As áreas de design, arte e fotografia têm muitas regras em comum. Talvez pela característica encontrada em todas: a percepção de estética e a nossa reação à ela.

Vou falar hoje sobre uma regra bem conhecida mas que nunca custa frisar pois é bem importante: ela é usada desde a época quando fotografias não exisitiam (pois é, houve uma época assim) e quem retratava em telas a realidade eram os pintores. :-) Mas antes, para deixar bem claro:

Regras são feitas para serem seguidas – e quebradas

Regras não são normas que alguém simplesmente inventou porque não tinha mais o que fazer: elas existem para que quem está vendo a foto consiga entender o que o fotógrafo quer passar com aquela imagem. O que ele quer dizer? Qual mensagem ele quer transmitir?

Depois que a gente aprende as regras podemos escolher quebrá-las, mas é importante fazer isso sempre conscientemente. É preciso ter bons motivos para quebrar regras.

Regra dos terços – um resumo

Não é necessária muita explicação para entender essa regra: pegue a sua imagem e desenhe mentalmente um “jogo da velha” nela. Os pontos importantes da sua foto devem ficar em alguma das 4 convergências dessas linhas recém-desenhadas. Se existirem linhas na imagem, dê preferência em posicioná-las junto às linhas do jogo da velha. Abaixo, nos pontos vermelhos, você vê aonde enquadrar os itens preferenciais da foto:

Regra dos terços

Usando as convergências

O segredo é que cada foto tem suas características próprias e nem sempre é fácil definir o que vai nas bolinhas. O importante é que antes de tirar a foto você defina o que deve estar em evidência, e faça a composição de acordo com este item.

ISO 800 | 10mm | f/3.5 | 1/60seg
foto por Claudia Regina

Neste primeiro exemplo você vê que o barco é claramente o ponto de destaque. Por isso ele se encontra na convergência inferior esquerda: o restante da cena só complementa e dá sentido.

ISO 100 | 52mm | f/2.8 | 1/80seg
foto por Claudia Regina

Em retratos o uso básico da regra é sempre manter os olhos no terço superior.

ISO 100 | 10mm | f/22 | 0.8seg
foto por Claudia Regina

No caso da foto acima existem dois pontos de interesse, mas eles se equilibram: a cachoeira tendo seu início no canto superior esquerdo e a ponte ocupando a maior parte do canto inferior direito.

Horizontes

Às vezes, como em uma foto de paisagem, você vai se concentrar nas próprias linhas do terço – ao invés das bolinhas. É mais simples do que você imagina: não centralize o horizonte! Não centralize a árvore! Não centralize o monumento! Não centralize as linhas.
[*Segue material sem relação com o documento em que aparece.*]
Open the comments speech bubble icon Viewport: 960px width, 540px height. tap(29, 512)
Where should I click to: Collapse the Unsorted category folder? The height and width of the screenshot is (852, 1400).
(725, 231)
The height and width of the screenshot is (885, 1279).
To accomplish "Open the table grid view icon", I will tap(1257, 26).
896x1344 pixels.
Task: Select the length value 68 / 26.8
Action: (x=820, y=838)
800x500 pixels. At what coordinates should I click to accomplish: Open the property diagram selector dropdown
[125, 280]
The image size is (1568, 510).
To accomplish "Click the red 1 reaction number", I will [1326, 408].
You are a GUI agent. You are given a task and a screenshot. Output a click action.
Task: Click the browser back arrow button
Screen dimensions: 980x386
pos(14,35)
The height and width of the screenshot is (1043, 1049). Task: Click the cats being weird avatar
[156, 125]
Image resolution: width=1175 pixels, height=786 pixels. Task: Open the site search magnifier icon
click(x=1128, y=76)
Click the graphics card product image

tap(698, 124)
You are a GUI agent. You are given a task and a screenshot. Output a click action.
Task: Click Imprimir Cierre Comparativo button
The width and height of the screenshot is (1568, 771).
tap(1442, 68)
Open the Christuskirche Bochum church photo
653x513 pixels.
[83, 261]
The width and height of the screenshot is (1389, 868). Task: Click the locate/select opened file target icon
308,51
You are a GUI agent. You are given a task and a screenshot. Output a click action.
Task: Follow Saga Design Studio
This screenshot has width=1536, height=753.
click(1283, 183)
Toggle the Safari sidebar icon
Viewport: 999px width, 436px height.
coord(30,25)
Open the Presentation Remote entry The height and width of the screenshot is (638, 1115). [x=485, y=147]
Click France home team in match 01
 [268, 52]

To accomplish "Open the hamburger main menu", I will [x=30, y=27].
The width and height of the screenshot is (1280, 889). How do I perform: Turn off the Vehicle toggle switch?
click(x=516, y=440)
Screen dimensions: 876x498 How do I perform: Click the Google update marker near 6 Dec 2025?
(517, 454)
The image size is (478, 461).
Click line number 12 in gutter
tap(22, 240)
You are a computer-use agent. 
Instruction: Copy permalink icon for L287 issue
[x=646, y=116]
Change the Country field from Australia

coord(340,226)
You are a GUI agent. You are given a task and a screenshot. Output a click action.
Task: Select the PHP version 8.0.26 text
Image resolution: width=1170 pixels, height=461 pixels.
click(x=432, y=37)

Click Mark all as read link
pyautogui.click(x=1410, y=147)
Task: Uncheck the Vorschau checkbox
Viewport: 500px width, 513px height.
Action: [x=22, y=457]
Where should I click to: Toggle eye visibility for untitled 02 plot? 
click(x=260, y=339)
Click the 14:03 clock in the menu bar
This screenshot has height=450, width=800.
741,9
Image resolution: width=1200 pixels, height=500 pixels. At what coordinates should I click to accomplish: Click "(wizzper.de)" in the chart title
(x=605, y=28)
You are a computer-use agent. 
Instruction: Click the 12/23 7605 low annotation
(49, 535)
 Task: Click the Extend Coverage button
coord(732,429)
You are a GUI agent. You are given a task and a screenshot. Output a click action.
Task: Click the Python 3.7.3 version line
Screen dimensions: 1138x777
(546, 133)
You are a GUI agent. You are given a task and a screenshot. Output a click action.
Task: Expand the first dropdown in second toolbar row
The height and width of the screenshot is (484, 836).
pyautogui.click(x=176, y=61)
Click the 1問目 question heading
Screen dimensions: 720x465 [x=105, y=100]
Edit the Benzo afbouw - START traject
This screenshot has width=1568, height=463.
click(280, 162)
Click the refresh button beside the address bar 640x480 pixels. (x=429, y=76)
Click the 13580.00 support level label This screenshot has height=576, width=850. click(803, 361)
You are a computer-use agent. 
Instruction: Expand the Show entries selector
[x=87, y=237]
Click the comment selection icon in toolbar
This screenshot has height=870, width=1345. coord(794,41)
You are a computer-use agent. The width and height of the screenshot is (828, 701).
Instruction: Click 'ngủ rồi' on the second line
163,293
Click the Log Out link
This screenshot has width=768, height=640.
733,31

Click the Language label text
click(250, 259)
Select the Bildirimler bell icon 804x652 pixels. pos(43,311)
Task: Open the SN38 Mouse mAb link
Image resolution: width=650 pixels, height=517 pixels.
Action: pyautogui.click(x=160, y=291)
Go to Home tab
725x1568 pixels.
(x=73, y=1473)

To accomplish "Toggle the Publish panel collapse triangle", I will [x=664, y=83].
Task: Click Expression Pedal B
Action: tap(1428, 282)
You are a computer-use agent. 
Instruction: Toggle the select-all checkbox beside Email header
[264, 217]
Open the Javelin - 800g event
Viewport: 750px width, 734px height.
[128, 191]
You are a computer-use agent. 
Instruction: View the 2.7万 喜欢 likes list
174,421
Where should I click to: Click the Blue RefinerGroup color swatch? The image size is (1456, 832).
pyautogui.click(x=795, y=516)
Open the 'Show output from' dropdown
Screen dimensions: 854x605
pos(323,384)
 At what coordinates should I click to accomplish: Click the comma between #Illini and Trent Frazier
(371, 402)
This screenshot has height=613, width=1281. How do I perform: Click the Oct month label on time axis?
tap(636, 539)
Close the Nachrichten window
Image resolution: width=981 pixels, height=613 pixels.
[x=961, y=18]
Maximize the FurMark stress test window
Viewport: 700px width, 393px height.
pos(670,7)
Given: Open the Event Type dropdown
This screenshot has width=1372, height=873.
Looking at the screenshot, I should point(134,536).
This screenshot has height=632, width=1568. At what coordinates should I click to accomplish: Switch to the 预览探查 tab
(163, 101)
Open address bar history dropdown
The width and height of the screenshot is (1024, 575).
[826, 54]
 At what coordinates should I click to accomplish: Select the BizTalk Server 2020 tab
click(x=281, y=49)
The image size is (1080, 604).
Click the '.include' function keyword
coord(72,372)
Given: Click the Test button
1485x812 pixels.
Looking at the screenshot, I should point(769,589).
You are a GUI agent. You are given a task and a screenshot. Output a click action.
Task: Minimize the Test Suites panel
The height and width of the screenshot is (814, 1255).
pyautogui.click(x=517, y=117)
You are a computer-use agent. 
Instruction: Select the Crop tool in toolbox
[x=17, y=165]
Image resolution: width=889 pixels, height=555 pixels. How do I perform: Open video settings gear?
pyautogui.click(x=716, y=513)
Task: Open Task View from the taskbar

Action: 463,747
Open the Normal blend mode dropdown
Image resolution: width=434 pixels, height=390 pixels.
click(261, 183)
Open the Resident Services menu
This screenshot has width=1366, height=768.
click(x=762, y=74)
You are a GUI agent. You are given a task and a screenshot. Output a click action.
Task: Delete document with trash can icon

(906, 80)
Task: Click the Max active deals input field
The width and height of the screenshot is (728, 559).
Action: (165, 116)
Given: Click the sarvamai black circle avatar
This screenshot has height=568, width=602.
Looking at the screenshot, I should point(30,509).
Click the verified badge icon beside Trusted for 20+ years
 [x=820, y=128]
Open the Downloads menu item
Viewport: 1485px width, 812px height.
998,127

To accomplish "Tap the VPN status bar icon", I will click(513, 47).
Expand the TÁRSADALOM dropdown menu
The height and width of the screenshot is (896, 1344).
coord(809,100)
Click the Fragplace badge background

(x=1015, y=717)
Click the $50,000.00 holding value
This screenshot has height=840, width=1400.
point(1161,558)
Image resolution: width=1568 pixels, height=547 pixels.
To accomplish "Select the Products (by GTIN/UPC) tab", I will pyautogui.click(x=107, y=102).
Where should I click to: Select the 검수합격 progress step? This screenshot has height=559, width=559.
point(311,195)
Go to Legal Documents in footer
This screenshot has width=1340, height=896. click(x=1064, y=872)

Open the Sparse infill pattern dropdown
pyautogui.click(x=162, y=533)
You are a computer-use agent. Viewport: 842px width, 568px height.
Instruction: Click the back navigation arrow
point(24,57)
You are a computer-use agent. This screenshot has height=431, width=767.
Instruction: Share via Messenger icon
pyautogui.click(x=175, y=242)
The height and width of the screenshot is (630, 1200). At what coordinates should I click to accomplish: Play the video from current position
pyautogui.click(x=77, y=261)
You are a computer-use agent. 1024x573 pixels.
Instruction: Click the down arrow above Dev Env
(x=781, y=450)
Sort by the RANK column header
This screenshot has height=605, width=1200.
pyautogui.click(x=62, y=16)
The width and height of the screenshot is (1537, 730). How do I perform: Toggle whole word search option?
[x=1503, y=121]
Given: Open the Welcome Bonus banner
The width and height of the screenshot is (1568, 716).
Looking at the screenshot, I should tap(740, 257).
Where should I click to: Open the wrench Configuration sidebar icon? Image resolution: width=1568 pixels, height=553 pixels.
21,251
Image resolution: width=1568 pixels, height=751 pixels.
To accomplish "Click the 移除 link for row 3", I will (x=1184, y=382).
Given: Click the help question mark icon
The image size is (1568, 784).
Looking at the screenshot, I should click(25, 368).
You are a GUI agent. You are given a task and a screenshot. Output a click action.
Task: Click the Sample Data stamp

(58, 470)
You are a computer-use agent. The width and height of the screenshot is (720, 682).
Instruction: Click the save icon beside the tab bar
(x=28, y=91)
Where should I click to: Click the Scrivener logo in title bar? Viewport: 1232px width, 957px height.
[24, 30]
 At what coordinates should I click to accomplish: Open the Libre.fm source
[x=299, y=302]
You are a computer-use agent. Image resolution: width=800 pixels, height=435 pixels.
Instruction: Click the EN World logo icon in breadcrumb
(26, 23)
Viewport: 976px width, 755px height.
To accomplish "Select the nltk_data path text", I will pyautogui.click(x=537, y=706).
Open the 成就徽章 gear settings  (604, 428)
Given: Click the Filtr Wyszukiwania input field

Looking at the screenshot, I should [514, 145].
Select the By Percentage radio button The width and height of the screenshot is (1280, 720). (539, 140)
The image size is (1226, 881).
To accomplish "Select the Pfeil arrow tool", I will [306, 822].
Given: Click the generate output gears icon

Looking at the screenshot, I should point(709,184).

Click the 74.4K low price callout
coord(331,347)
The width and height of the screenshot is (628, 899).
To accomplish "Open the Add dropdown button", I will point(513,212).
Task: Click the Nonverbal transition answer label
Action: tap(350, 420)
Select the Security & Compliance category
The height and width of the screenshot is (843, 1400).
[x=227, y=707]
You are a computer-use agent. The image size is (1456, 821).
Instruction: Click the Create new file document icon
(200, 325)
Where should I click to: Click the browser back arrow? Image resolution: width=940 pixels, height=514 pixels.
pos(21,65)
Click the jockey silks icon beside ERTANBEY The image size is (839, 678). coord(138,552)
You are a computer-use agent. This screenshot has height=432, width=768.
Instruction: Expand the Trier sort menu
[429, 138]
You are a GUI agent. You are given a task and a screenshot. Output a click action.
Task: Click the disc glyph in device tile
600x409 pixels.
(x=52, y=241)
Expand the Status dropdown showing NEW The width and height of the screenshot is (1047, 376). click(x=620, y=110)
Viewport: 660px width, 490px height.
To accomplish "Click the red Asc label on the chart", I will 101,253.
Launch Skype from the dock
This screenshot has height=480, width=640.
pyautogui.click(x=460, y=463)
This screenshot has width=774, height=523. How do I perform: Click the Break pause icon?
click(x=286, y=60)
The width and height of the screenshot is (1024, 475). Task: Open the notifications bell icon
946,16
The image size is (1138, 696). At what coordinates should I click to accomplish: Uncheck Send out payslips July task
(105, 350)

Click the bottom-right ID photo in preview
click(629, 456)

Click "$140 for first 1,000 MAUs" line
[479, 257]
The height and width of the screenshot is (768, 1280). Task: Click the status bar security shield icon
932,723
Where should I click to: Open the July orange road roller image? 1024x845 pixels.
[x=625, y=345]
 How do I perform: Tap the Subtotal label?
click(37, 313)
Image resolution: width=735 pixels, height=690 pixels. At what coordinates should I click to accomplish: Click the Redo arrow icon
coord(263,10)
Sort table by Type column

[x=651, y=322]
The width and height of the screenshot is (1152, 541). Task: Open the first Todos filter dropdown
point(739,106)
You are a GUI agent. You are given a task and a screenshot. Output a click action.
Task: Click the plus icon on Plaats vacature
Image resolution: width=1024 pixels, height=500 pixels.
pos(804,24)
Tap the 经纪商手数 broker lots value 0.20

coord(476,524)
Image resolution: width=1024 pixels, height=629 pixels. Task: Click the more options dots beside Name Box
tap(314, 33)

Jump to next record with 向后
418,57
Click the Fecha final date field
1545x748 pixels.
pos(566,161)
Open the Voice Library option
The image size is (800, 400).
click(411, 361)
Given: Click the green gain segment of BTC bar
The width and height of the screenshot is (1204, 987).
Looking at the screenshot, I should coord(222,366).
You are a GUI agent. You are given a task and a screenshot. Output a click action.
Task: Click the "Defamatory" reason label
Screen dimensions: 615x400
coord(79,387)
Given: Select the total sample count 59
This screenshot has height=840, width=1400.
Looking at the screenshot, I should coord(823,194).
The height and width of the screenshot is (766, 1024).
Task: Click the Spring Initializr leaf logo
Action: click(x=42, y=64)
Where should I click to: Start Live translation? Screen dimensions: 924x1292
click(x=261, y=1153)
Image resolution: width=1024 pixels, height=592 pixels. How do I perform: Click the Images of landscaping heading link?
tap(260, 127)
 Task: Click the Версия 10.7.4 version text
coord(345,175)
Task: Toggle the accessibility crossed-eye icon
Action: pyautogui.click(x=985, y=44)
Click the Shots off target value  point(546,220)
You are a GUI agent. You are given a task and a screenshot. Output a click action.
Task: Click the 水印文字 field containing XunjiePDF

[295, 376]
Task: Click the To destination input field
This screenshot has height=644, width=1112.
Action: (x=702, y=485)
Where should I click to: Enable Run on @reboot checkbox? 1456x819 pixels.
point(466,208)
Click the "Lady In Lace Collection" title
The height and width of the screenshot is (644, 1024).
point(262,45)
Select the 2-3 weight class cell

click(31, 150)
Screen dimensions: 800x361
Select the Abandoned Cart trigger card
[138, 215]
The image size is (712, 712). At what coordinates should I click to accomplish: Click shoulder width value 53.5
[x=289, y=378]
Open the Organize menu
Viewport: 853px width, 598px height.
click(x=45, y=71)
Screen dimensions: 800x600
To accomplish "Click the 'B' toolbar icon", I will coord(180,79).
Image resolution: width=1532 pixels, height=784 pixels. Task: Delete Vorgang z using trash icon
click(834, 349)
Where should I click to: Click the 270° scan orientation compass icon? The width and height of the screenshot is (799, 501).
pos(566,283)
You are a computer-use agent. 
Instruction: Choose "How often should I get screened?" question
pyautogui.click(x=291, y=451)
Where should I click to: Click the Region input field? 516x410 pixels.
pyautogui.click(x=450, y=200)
ISO 100 | 12mm | f/5.0 | 1/125seg
foto por Claudia Regina

Se o céu está mais interessante, deixe ele em evidência deixando o horizonte abaixo da linha inferior, como na foto acima.

Foto usando o efeito HDR
foto por Claudia Regina

Se o céu não tem nada demais e você quer dar destaque para o que está abaixo dele, coloque a linha do horizonte posicionada no terço superior.

Quebre essa e outras regras de vez em quando

Pela-mor-de-Deus: estou frisando a regra dos terços que tem como mote a “não centralização” dos pontos de interesse na imagem, mas existem outras regras, e temos que usar o bom senso e a experiência para juntá-las e criar a composição mais harmoniosa possível.

ISO 100 | 10mm | f/5.0 | 30seg
foto por Claudia Regina

Nesta foto dá para ver a regra dos terços usada para posicionar o horizonte e os itens de interesse, mas também dá para notar o princípio da simetria. Exatamente: a foto está centralizada verticalmente (além do reflexo causar mais simetria horizontal)! O segredo é não só saber a regra, mas também quando utilizá-la.

Post publicado originalmente em 17 de junho de 2008.